▸ **DATA FOR THE TASK**:
::::::::::

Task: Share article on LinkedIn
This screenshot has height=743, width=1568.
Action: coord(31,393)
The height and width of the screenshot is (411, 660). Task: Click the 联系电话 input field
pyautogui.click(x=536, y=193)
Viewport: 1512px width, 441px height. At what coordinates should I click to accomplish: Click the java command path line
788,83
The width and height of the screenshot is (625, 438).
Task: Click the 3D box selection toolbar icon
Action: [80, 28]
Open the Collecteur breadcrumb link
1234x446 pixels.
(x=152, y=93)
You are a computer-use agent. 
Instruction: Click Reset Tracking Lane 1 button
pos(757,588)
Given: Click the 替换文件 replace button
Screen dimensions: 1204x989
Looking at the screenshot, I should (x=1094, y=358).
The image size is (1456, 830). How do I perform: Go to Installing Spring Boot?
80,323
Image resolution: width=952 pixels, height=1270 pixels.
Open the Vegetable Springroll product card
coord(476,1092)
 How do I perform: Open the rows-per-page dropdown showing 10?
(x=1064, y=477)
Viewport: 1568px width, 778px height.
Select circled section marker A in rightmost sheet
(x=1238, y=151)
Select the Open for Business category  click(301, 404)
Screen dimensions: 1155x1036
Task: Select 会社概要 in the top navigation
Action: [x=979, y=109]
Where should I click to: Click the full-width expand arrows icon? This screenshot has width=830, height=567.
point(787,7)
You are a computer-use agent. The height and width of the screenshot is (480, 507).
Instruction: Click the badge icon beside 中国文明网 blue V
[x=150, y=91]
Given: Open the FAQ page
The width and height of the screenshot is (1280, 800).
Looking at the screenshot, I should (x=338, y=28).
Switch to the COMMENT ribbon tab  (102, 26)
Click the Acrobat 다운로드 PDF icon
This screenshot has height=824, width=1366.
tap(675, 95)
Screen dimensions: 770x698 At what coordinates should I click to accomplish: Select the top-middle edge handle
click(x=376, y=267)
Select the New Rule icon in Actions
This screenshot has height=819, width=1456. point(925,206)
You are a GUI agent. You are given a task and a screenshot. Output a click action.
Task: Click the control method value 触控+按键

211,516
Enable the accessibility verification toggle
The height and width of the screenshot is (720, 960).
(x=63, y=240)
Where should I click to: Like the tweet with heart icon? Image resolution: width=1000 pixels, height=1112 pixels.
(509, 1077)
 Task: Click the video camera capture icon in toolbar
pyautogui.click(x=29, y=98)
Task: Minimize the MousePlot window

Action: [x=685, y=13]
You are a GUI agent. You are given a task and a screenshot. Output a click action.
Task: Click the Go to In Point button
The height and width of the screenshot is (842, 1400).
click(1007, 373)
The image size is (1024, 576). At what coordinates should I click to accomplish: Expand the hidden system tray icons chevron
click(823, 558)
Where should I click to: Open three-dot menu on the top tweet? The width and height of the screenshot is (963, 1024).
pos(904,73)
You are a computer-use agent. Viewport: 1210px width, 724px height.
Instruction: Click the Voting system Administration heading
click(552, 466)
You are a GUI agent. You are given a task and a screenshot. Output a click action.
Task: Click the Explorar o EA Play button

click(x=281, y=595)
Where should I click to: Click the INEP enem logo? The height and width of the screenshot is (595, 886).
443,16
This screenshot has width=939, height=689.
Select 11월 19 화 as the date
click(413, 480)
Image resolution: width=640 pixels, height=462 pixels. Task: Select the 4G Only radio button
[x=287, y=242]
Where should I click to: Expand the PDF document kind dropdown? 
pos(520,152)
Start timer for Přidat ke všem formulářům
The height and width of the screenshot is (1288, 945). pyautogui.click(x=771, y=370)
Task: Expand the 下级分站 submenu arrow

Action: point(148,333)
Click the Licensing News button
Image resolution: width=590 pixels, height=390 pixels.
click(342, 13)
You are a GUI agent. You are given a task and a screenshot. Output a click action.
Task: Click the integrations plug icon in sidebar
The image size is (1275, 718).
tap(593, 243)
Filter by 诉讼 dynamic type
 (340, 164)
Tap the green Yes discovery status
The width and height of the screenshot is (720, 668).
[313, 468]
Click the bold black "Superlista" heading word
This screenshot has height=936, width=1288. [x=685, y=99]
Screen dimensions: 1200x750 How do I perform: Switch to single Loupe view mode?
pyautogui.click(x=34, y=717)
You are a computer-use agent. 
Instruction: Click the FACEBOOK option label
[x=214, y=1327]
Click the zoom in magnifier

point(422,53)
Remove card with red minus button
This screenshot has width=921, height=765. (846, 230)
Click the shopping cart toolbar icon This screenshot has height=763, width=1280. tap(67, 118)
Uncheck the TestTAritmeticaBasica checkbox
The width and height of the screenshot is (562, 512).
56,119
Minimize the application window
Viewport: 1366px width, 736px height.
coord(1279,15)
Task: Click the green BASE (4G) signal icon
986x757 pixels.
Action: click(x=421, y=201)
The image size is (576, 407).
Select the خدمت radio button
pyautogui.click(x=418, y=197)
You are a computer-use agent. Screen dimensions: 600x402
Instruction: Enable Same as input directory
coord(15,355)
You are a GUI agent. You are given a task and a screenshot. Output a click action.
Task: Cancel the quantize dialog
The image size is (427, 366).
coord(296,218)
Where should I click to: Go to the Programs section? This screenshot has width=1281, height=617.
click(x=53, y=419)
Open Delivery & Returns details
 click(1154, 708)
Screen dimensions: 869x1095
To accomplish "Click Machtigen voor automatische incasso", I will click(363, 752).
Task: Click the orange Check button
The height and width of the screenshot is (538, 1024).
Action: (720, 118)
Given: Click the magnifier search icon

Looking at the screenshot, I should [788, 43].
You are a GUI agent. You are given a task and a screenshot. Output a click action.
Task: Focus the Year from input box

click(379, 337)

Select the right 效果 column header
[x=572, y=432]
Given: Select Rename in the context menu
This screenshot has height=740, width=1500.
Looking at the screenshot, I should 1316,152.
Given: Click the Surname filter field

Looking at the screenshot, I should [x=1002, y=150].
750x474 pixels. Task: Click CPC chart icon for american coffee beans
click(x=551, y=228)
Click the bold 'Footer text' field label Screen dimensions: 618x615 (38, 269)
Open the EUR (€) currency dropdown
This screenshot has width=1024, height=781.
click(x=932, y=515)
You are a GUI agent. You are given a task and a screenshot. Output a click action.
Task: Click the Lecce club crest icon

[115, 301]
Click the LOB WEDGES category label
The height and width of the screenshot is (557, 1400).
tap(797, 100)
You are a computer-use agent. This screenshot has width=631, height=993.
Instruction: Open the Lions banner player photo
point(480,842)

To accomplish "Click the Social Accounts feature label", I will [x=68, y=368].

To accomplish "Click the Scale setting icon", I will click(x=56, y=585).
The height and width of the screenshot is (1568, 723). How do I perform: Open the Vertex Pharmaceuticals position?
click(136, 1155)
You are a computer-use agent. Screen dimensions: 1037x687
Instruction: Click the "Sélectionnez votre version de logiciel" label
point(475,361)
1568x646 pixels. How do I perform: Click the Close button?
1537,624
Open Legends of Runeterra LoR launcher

::::::::::

▸ **WORK ORDER**: In the records above, how many lines hold "computer"? Only the number is wanted.

▸ **SOLUTION FOR THIS TASK**: 7